→ **Saved data entries**:
-*-*-

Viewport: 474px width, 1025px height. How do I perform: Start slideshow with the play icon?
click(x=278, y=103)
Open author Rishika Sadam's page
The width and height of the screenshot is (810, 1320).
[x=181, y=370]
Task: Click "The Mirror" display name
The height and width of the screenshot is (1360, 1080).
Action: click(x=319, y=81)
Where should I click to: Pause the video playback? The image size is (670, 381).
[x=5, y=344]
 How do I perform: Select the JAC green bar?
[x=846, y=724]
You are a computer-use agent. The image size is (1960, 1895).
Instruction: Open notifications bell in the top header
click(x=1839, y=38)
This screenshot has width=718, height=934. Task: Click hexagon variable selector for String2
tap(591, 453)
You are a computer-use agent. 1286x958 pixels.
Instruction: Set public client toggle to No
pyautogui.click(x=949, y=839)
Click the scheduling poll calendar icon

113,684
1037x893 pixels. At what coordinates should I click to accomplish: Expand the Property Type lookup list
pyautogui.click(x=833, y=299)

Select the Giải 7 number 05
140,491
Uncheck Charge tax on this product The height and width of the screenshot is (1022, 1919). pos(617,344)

-*-*-

→ **What is required**: What is asked for is an exact copy of the lines above from the one containing "Open author Rishika Sadam's page" through the one containing "You are a computer-use agent. The", and only those.

→ **Exercise output**:
Open author Rishika Sadam's page
The width and height of the screenshot is (810, 1320).
[x=181, y=370]
Task: Click "The Mirror" display name
The height and width of the screenshot is (1360, 1080).
Action: click(x=319, y=81)
Where should I click to: Pause the video playback? The image size is (670, 381).
[x=5, y=344]
 How do I perform: Select the JAC green bar?
[x=846, y=724]
You are a computer-use agent. The image size is (1960, 1895).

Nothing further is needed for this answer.